Getting teams right is critical to organizational success.  Nothing is more important. 

I recently sat down to talk with Matty Wishnow, founder of Clearhead, headquartered in Austin, Texas to talk about Matty’s model of team success.  Clearhead began with less than a million dollars in annual revenues and sold to Accenture, a large International consulting firm. 

Matty has developed an effective team model for 21st Century organizations. 

Getting teams right is not only not easy, getting teams wrong has sunk many organizations with large burdensome employee headcounts and ambiguous directions. You have experienced this if you work on a team.   How do you interact with the people on your team?  Is there close coordination?  How dependent are you on each other?  If you didn’t connect with one of your team members for a day or for a week, how much would that matter?

Business teams are what organizations today call groups with similar work functions that work together regularly or from time to time.   Sometimes groups are really teams, but all too often they’re just groups called teams.  Matty’s model speaks to these questions.

A Weird History of Teams and Transparency–the Death of Hierarchy

Pre Technology Office, Cerca 1989

Here’s a little background on office life before teams, and their explosive impact. 

Feature it’s 1989.  You walk into your corner office past the typing pool and a secretary gives you a handful of cheery, small pink note forms with the heading, “While You Were Out,” with the written names of the people who had called you (Voicemail was not in common use).  You’re glad for some and groan at others.

On your desk there are a stack of paper documents you need to read, approve, and sign that came down the hall on carts from other departments.  Now that you’re back in your office, there is a line of employees waiting to see you.  They’re bringing in letters for you to sign and getting approvals. 

And then there were Teams

In a matter of a couple of years, into the early 1990s, that way of doing business–which was the norm for hundreds of years–is gone.  The personal computer destroyed the hierarchical organization.  The age of teams is born.

Organizational teams were the biggest shift in the history of organizations since the industrial revolution.  As far as I can tell, nobody knows who first began to call groups within organizations by the term “teams.”  But teams exploded like a tsunami on world business with aftershocks that still are creating major upheavals today. 

A small piece of equipment that sat on individual desks–the personal computer–created the team environment, not gradually, but immediately.  Able to produce your own documents, aided by internal networks, connected by email and websites, users were suddenly connected to the world.
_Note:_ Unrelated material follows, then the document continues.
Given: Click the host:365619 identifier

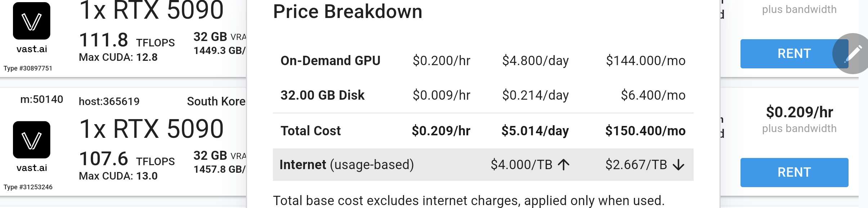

Hierarchy became meaningless when managers were no longer necessary to connect and coordinate workers who suddenly interchanged in nanoseconds documents and data that once flowed through people and down halls. 

Self Directed Teams to Directionless Groups

Suddenly the workplace was declared to be a collection of teams–but the problem was that nobody knew what that meant–the buzzword was “self-directed teams.”  The first teams often brought an identity crisis to organizations.   Who had the last word?  Who was in charge?

A famous incident (perhaps legend) was the manager who announced to a group that they were now a self directed team.  Their response was, “Well, so we’re a team?  The first thing we want as a team is for you to get the hell out of here!”

For the last 30 years, the relationship between top down directive management and self-direction has often been like making soup with two different recipes–the two approaches often don’t work together. 

Matty Wishnow’s Approach to Team Transparency in the 21st Century

Here are some components of Matty’s team model for the 21st.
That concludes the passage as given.